In coming to this view, the Board considered, and continues to believe, that, notwithstanding the scale that would be achieved in combining the two businesses, the Possible Merger Offer terms should be rejected in light of the following principal reasons:
· The Possible Merger Offer values the Company’s shares on a nil premium, based on a valuation of 130.5 pence for each TPFG share on the closing mid-market share price on 18th October 2017.
· The cash element of the Possible Merger Offer was proposed to be funded through a new revolving credit facility, significantly increasing the level of debt within an enlarged Group. The Board does not feel that given the market outlook and uncertainty around the potential tenant fee ban that increased leverage is in the best interest of the Company’s shareholders. TPFG had net debt of £0.7m as at 30 June 2017 and continues to have strong cash generation.
· TPFG has a progressive dividend policy and has had a significantly stronger dividend cover than Belvoir over the last three years. The Board believes that the increased leverage that would be introduced as part of the Possible Merger Offer could put pressure on the dividend going forward.
· The proposed Board structure under the Possible Merger Offer gives undue weighting and control to Belvoir’s existing board and is representative of a takeover, not a merger of equals. The Board remains confident in the strong and stable executive management team of TPFG which has led the business since IPO and believes they are best placed to deliver further growth to TPFG shareholders.

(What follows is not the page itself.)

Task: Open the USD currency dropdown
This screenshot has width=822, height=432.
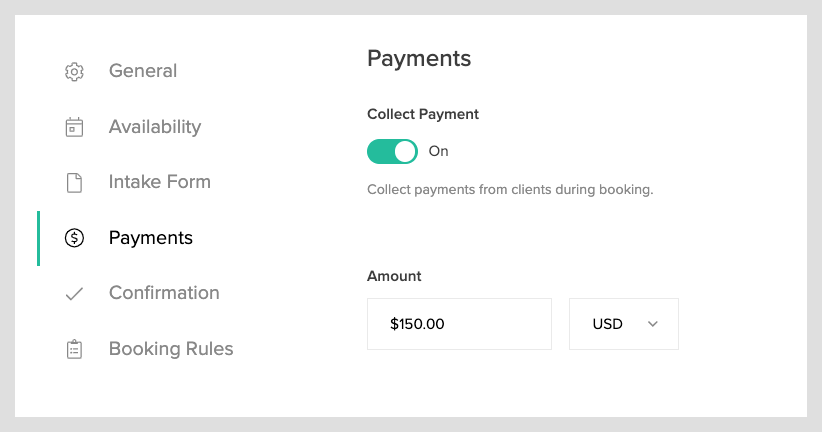Action: [623, 324]
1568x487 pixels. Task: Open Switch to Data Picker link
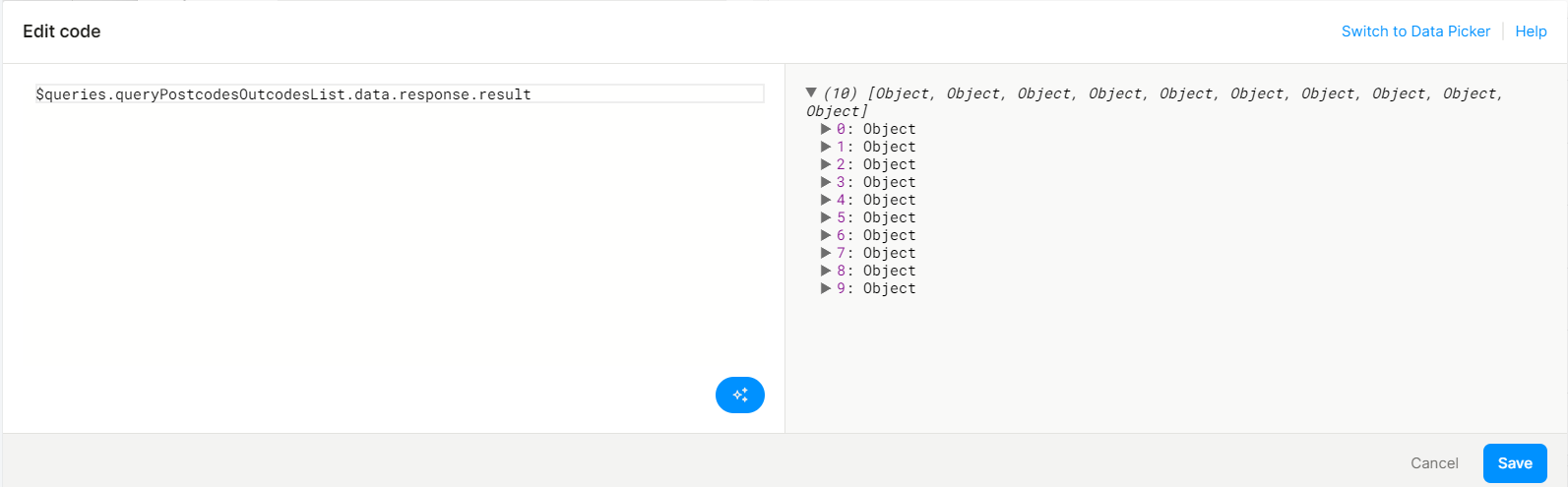[x=1415, y=31]
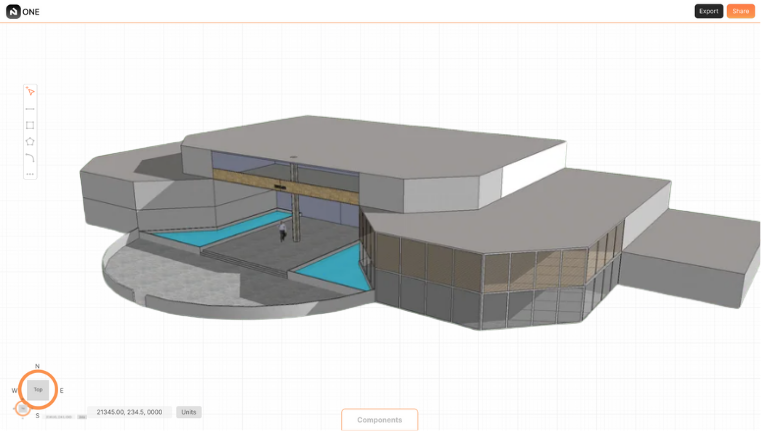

· At the time of the interim results released on 14th September 2017, the Board announced that progress across the business had been encouraging, including at the EweMove business where a new managing director had been appointed. The Board continues to believe that this challenger “hybrid/online” business will continue to grow strongly and are pleased to report that it has performed in line with management expectations since the half year and has been cash generative during this period.
The Board is confident in delivering further growth and returns to TPFG shareholders through both capital appreciation and its progressive dividend policy and sees no merit in any further discussions with Belvoir. This announcement has been made without the consent of Belvoir.